STRATEGIC AUCTION ITEM SOLICITATION IS LIKE FISHING. Sound strange? Consider this: There’s a huge difference between fly fishing and plain ol’ fishing. Think Alaska. Think Deadliest Catch. Fishermen toss big steel crates (pots) out in the ocean. Not only do they catch crabs, they also haul a lot of by-catch (unwanted sea creatures). The same thing happens with item solicitation. When you throw out a big net for item procurement, you’ll get heaps of extra low-performance items that no one wants.
Fly fishing experts have a saying, “Match the hatch.” This means match the lure to the specific insect upon which the fish you’re targeting likes to feed. For example, an experienced angler knows that bottom-hugging crawfish lures won’t entice trout if they are surface feeding on mayflies.
Be an auction item solicitation expert. A savvy auction chair knows better than to offer front-row Metropolitan Opera tickets at his or her high school ice hockey booster auction, because donated center-ice Stanley Cup seats, with dinner and a player meet-and-greet, is a real hat trick.
Steal this top lesson for item procurement. Know who attends your fundraiser and what they want, then match unique auction items with the wants of your audience. With this highly strategic approach to item solicitation, you won’t end up with auction by-catch and a room full of unwanted items that bore your guests to distraction.
Here’s my favorite auction item fishing tip. Partner up. Start an Auction Item Exchange Program. Remember the example of the high school hockey booster auction and the Metropolitan Opera front row tickets? Get creative. What if that local high school and regional arts organization exchanged items? Voila! Even though ski trips in winter climates are easy auction items to procure, anyone who lives in that particular region can easily ski there. Trade cool ski vacation packages with sister organizations across the country. Think how well ski buffs will bid for deep powder on their dream slopes, like Vail or Jackson Hole. Imagine animal rescue groups from San Diego and Boston exchanging a trip to the Channel Islands for a trip to Nantucket.
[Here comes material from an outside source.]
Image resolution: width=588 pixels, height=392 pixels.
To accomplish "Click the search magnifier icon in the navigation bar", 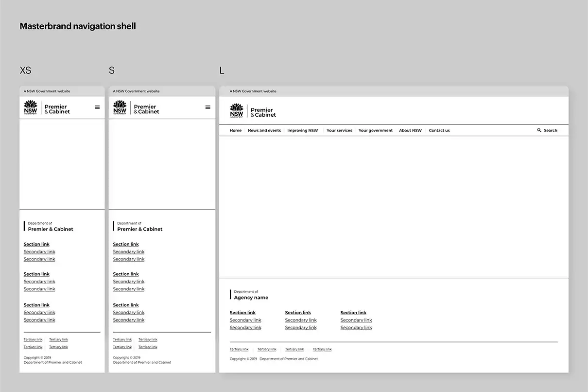I will pos(539,130).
Find sister organizations in your field, whether it’s social services, schools, arts or animal rescue. Look for groups working with people who have similar disabilities; look for educational groups; look for regional or national organizations with similar missions. Think about who attends professional conferences in your field. If you are a regional or national organization – put out the word with your colleagues. It’s fun and rewarding. Be sure to exchange items that have approximately the same value. Put a written agreement in place with your sister organization to ensure that each group’s commitment is clearly understood.
And…Here’s My Favorite Lure
After 31 years as a professional benefit auctioneer and fundraising strategist, the number one question I’m still asked about benefit auctions is, “How do you get auction items that sell the best?”
Remember, the most important thing to “sell” is the donor’s connection to you. It’s not about auction items. Today, guests and donors are very strategic about their giving and with their bidding. Not everyone wants a silent or live auction item. Not everyone wants to be involved in competitive bidding. Through the new lens of the Philanthropy Model of Fundraising Auctions, focus on the spirit of giving. When you remind your supporters that it’s not what they get that counts, it’s what they give to make a difference, your donors will be sold on you and your great cause!